The film begins in approximately 75 BC, with Spartacus (Kirk Douglas) slaving in a North African mine. His physique and fighting spirit catches the eye of a slave trader, who brings him to Italy to become a gladiator.
Believe it or not, gladiator school is a huge promotion over the mines. But Spartacus is not exactly grateful. Before too long, he overthrows the school by force.
Director Stanley Kubrick takes three leisurely hours following Spartacus’s march around southern Italy, liberating slaves everywhere he goes and thumbing his nose at the Roman establishment.
The problem with this movie is simple: Kirk Douglas’s lackluster performance. As a slave, Spartacus seethes with rebellious rage. As a freedman, he goes soft. You simply don’t believe that this boring guy led history’s greatest slave rebellion. Every time he’s on camera, cheesy music plays on the soundtrack and I considered hitting fast forward.
In contrast, Spartacus’s adversaries are funny and entertaining. The Roman characters are so intelligent and interesting that it seems to contradict the film’s pro-slave message.
The real star of “Spartacus” is Laurence Olivier, who plays Crassus. Crassus was a real estate tycoon and the richest man of his time.
Crassus is an unexpectedly three-dimensional villain. In one famous scene, Crassus makes a convincing defense of bisexuality to his slave as he hits on him. The slave (Tony Curtis) is unconvinced, and promptly runs away to join the rebels.
The curse of the Roman Republic was that great men like Crassus weren’t content with mere riches and luxury. Aristocrats craved dignitas, which could only be achieved by winning elections or on the battlefield.

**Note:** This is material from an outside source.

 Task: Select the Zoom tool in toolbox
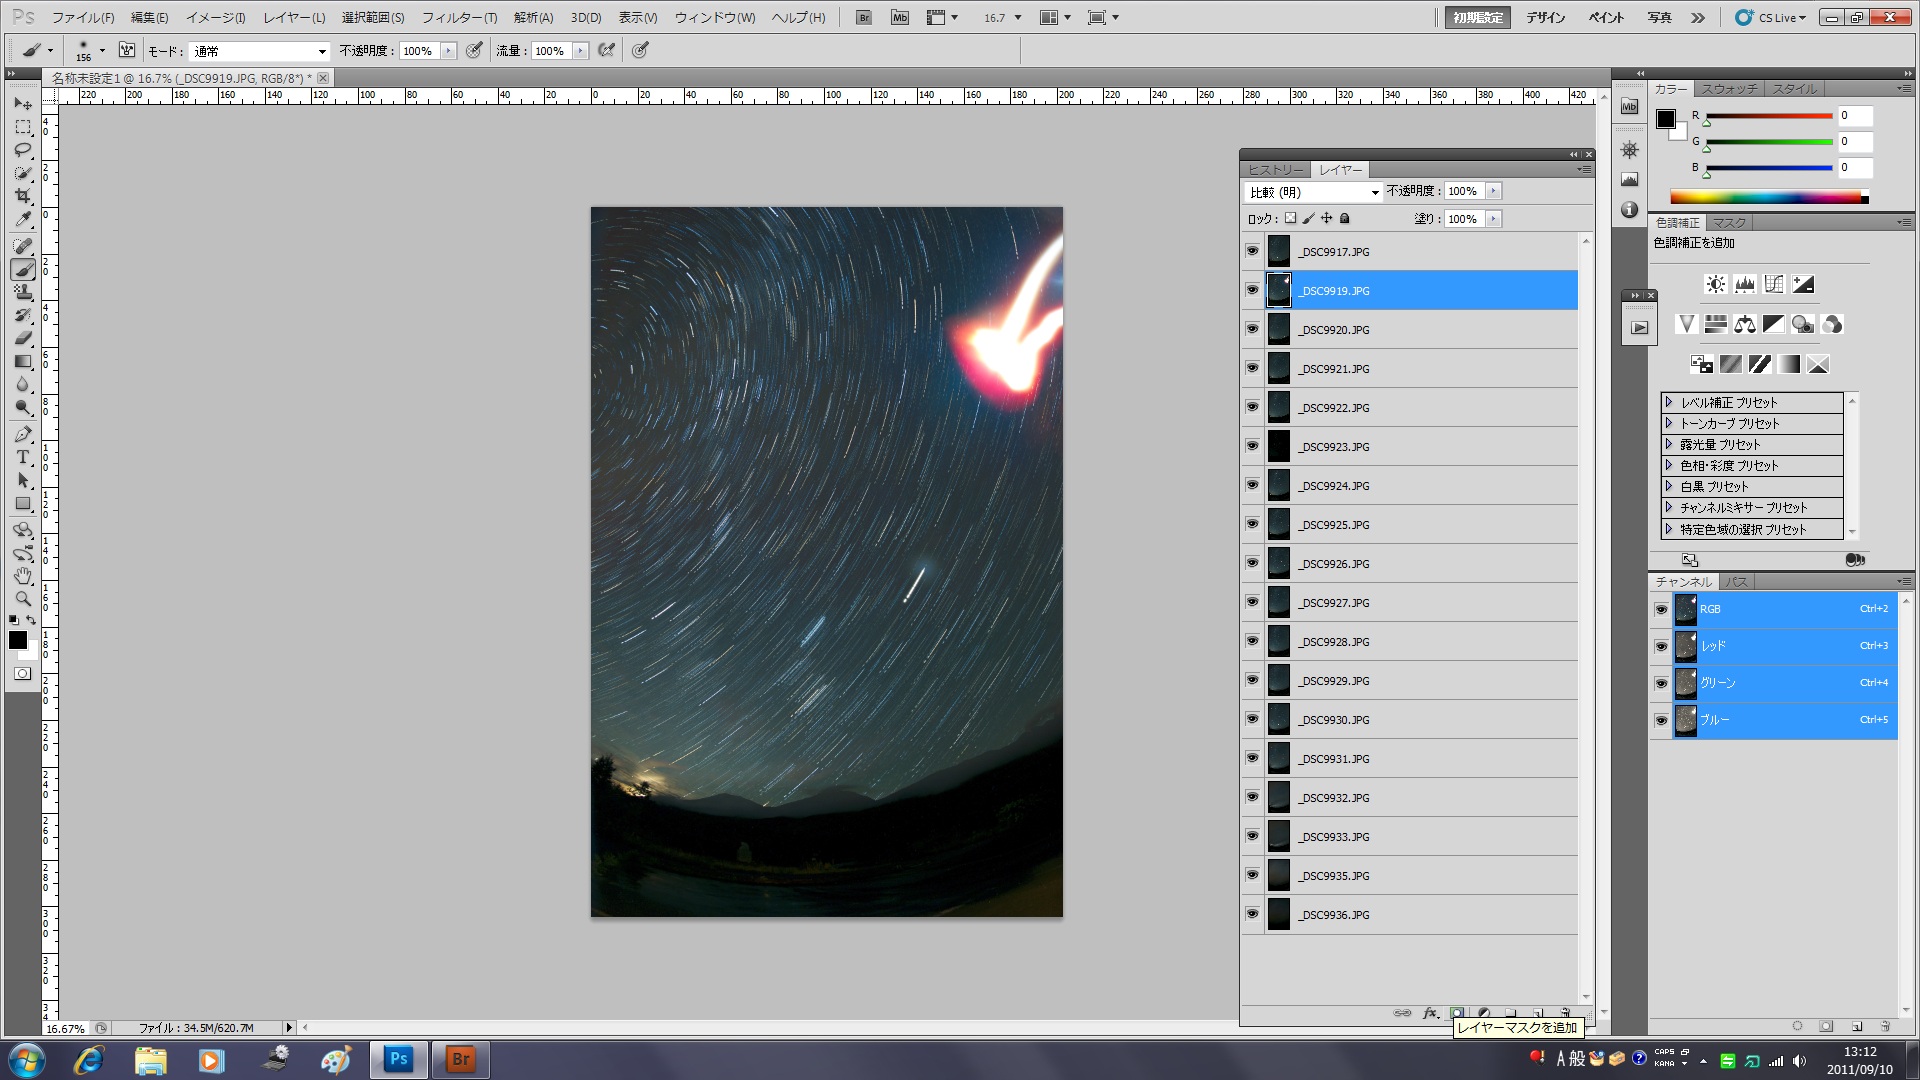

At one point, Crassus turns to his young protégé Julius Caesar and calmly observes that he is more frightened of Caesar than Spartacus. And, of course, he is right to be. Ambitious patricians and their armies of loyal soldiers were a clear and present danger to the Republic.
“Spartacus” shows us how the Republic fell. Only a few generations later, Romans were willing to accept a tyrannical Emperor for life because they were so sick of self-assertive Senators and their rampaging private legions.
“Spartacus” has some good characters and some substance. But it doesn’t come together into a coherent or focused finished product.
The movie’s main message – that slavery is inherently evil – is both poorly argued and completely obvious. Stanley Kubrick later disowned the film, claiming that the studio edited it poorly without his input.